C Spire trots out its 5G technology


C Spire publicly tested its 5G ultra-fast fixed-wireless technology on Tuesday, and brought along an FCC commissioner to cheer it on.

Brendan Carr, is in the 3-2 Republican majority that overturned the Obama-era imposition of rules intended to ensure a level Internet playing field and protection of consumers.

Instead, Carr has said, the opposite happened. Investment and innovation was curbed and broadband expansion was slowed. Critics still fear the effects of the loosening of regulations.

The Democrat-majority commission in 2015 applied Title II of the 1934 Communications Act to broadband communications and reclassified service providers as common carriers to be held to standards similar to telephone, gas and electric providers.

Carr has been designated as the agency’s lead on wireless infrastructure deployment.

Hence, he lauded C Spire’s new 5G technology developed by Santa Clara, Calif.-based Cohere Technologies.

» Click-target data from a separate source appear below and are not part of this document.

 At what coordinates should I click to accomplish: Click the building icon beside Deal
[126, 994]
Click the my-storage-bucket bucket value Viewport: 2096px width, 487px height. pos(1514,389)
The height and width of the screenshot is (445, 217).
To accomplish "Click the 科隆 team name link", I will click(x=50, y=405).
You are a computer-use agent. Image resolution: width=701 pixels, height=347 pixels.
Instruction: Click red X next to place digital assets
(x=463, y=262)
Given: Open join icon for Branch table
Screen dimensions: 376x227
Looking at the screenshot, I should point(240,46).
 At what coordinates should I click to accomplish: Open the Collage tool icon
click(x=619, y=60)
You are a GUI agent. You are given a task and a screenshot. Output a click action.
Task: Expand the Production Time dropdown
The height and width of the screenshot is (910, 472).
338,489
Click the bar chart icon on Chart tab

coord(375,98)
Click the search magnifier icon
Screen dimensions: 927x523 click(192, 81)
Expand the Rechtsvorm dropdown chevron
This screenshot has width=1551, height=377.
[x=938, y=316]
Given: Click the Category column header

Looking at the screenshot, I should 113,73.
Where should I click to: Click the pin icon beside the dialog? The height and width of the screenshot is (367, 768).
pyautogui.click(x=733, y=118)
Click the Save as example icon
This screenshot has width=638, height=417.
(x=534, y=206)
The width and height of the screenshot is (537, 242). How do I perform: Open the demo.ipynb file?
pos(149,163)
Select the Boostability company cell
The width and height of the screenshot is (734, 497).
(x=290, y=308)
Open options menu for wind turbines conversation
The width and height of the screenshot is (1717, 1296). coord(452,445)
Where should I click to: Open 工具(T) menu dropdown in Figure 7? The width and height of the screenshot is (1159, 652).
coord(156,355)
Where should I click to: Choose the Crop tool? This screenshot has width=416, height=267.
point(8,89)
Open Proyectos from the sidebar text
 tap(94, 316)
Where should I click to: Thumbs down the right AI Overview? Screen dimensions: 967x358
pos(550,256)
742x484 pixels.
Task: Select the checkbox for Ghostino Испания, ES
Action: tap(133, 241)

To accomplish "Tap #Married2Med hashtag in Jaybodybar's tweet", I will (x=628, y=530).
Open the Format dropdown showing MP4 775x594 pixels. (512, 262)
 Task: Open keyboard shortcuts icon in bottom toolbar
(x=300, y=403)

“We need to drive out unnecessary regulatory costs and speed the timeline for obtaining permits so that companies can build and deploy the infrastructure that will power our digital economy,” Carr said in a release issued Tuesday at the Ridgeland-based telecom’s headquarters.

The broadband expansion is part of the company’s C Spire Tech Movement announced in September.

In a 2016 report, the FCC put Mississippi at or near the bottom in terms of broadband access.

A key feature of C Spire’s Tech Movement is its expansion of of broadband and 5G fixed wireless Internet access to more than 250,000 consumers and businesses across the state and one of every five of the 250,000 businesses in the state.

C Spire President Stephen Bye and Cohere Technologies Chief Executive Shlomo Rakib, said in the release that 5G speeds will pave the way for a wider adoption of existing technology such as Internet of things, smart cities, artificial intelligence, telehealth and telemedicine as well as encouraging futuristic things such as self-driving autos.